The understanding of the objective good faith is increasingly relevant in the Brazilian law nowadays, given the modifications introduced by the Brazilian Constitution of 1988, the Brazilian Civil Code of 2002, and the constant legal decisions based thereon. The adoption of objective good faith and the trust between contracting parties form the basis of the legal transaction is one of the fundamentals of all legal bonds and an important principle of contractual relationships.

In Private Law, with the course of time, it was noticed that the idea that the law should inflexibly provide for all possible situations of the daily life should be abandoned and give place to the understanding that a code should contain open and flexible rules capable of allowing the evolution of Law without requiring constant legislative intervention.

As we live in a globalized world, where facts happen extremely fast, the legal system cannot expect to provide for all possible events created by men, otherwise it could be classified as outdated and discredited with an amazing speed and, especially, could have no ways to cause the Government to discharge its duty to provide proper jurisdictional protection, as provided by the Brazilian Constitution.

Thus, the fact that the New Brazilian Code of Civil Procedure now considers objective good faith as a principle to be observed by the parties is not properly a new subject, to the extent the objective good faith has always been a rule of conduct that should guide any and all social relationships. Therefore, there would be no need to provide for such precept in any law, as good faith should underlie any social relationship.

However, legislators chose to insert good faith in the legal system through open rules intended for development of a common good, especially after the enactment of the Brazilian Constitution of 1988. As to procedural law, it should be observed by litigants and all other parties to the proceeding in their respective activities.

As a principle, also included in the new Brazilian Code of Civil Procedure, good faith is intended to guide the conduct of contracting parties and litigants pursuant to loyalty, correctness, honesty, fidelity, and cooperation in all stages of the agreement and lawsuit, respectively. Consequently, the parties become aware of the need to follow an ethical standard of conduct.

Therefore, Brazilian courts are responsible for properly enforcing the principle of objective good faith to the cases submitted, remembering ethical and moral matters, which have been forgotten by some in the last few years. Additionally, they will play an essential role in enforcing compliance with good faith in procedural matters, avoiding malicious procedural acts and procedural chicaneries, i.e., the well-known litigation in bad faith.

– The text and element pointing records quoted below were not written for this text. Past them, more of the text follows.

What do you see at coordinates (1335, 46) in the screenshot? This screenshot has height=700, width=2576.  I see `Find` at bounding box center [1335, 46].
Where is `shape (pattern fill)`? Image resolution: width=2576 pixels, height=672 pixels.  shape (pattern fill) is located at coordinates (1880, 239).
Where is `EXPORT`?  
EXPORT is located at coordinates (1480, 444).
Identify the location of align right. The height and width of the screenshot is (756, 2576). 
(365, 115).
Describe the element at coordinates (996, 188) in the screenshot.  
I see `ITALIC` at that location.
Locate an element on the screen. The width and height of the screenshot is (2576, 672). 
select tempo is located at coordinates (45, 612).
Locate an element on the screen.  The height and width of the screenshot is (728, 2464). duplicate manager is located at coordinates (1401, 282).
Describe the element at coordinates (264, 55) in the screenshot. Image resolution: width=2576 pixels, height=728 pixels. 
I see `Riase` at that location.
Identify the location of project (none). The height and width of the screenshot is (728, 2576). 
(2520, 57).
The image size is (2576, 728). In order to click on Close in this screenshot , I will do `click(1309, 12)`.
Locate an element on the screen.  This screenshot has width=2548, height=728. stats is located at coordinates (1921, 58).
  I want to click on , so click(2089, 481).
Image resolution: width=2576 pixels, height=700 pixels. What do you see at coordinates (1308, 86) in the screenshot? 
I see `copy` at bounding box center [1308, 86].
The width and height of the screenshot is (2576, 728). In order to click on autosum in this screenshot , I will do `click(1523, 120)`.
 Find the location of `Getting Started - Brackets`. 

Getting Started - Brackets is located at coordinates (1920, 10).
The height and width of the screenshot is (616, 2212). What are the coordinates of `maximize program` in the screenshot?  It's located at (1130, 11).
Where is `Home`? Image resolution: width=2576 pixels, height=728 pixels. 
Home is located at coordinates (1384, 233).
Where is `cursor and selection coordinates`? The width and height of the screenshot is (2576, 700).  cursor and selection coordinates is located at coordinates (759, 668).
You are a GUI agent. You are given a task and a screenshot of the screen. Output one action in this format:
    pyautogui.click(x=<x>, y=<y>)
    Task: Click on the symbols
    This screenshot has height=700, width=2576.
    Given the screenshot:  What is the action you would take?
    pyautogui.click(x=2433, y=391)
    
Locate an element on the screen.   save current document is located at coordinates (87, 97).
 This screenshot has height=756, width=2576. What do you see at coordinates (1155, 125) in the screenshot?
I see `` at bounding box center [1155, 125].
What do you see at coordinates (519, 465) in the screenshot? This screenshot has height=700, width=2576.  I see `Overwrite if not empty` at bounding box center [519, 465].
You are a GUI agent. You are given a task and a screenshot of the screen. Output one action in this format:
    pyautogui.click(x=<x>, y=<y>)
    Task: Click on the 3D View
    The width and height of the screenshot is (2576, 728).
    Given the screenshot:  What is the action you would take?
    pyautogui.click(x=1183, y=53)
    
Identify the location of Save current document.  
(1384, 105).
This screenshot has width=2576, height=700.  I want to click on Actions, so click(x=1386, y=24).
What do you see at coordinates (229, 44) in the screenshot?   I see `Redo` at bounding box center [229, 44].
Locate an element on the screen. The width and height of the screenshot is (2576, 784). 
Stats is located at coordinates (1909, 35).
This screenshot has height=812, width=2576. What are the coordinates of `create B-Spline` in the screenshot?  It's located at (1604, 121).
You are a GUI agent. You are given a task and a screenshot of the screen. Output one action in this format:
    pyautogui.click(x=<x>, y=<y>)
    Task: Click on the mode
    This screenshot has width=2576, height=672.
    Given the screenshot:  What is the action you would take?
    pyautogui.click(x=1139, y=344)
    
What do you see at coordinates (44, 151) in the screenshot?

The enforcement of penalties for litigation in bad faith is still very rare in Brazilian courts, which ends up encouraging bad-faith litigants to resort on lies. However, with the new system and inclusion of procedural objective good faith, Brazilian courts are expected to enforce more severe penalties to such conducts in order to discourage unethical behavior, as well as indicates that such practice is no longer tolerated by the Brazilian legal system.